**BRIEF**
Your copy of the entries must be exact, and it must not include the pictures.

===== DATA =====

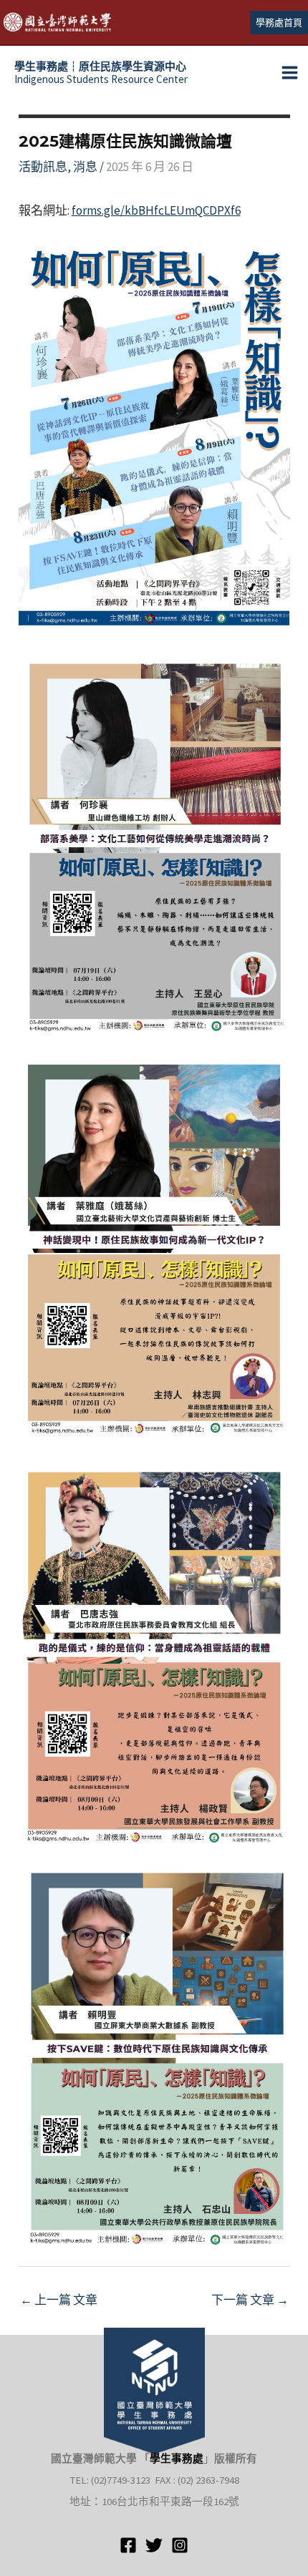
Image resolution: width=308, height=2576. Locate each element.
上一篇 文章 (58, 2300)
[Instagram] (179, 2545)
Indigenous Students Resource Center (101, 72)
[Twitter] (154, 2545)
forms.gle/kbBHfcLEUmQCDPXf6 (156, 210)
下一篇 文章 (250, 2300)
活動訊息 (43, 167)
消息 (85, 167)
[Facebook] (128, 2545)
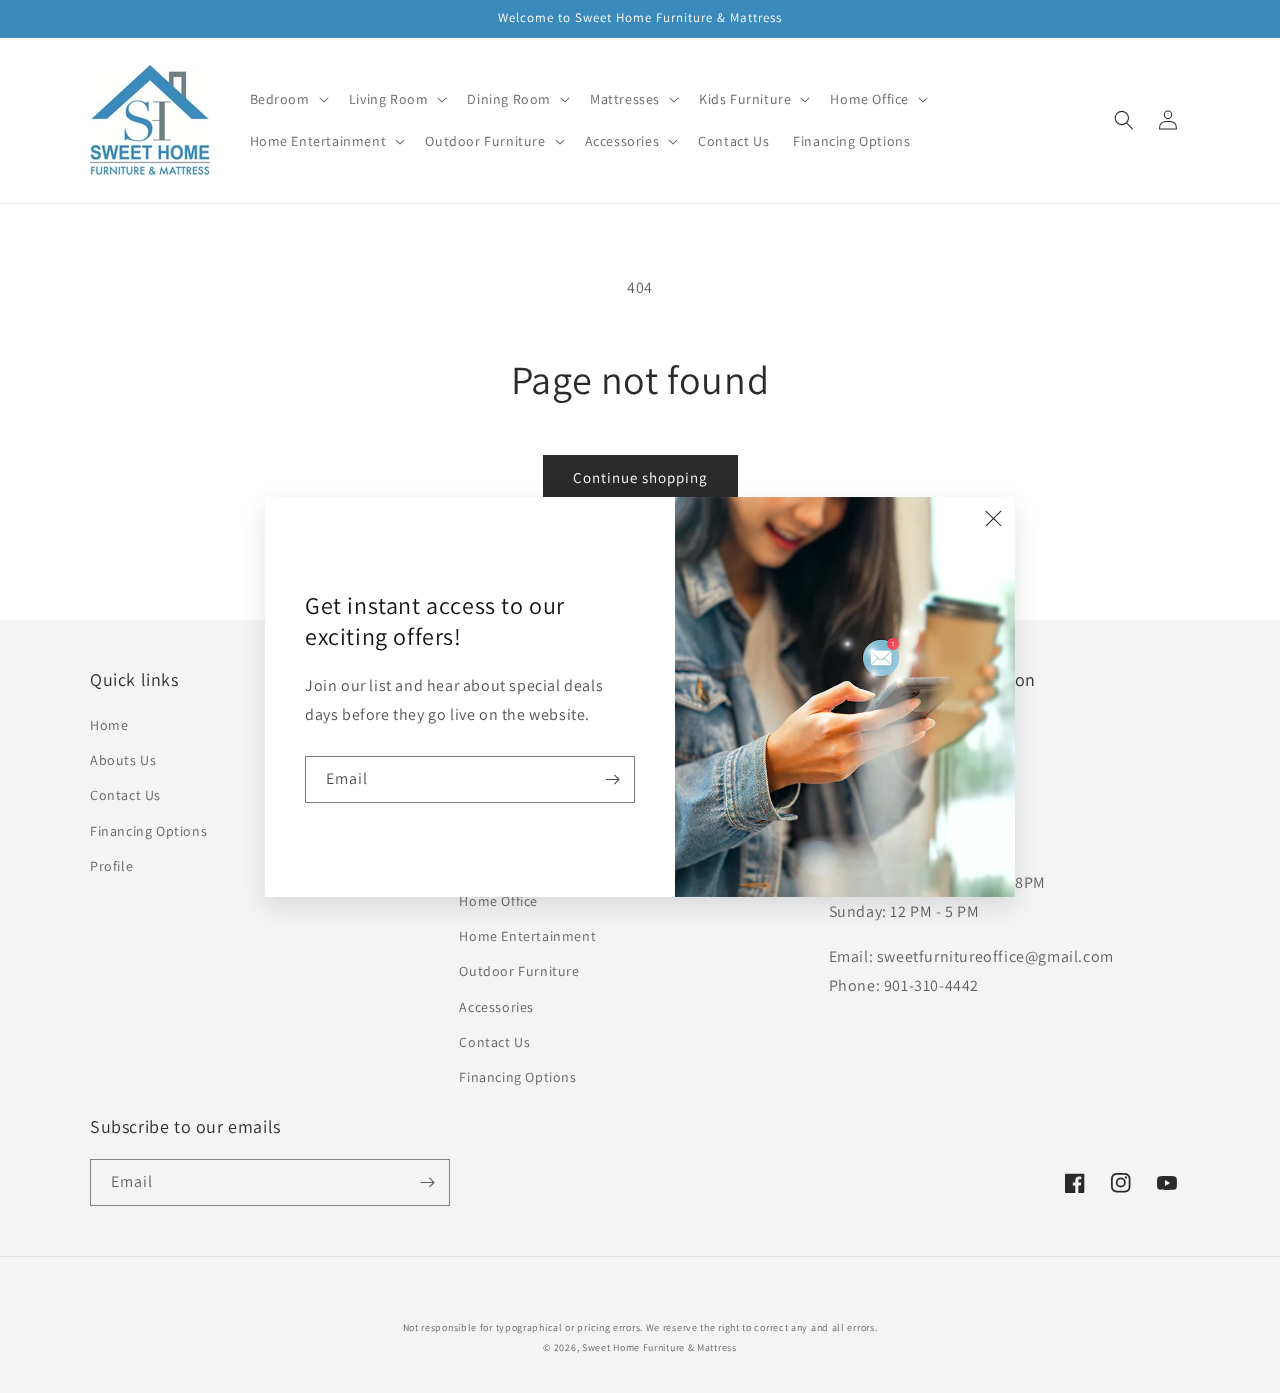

=====

**RESULT OF THIS EXERCISE**
Image resolution: width=308, height=2576. Locate each element.
上一篇 文章 (58, 2300)
[Instagram] (179, 2545)
Indigenous Students Resource Center (101, 72)
[Twitter] (154, 2545)
forms.gle/kbBHfcLEUmQCDPXf6 (156, 210)
下一篇 文章 (250, 2300)
活動訊息 (43, 167)
消息 (85, 167)
[Facebook] (128, 2545)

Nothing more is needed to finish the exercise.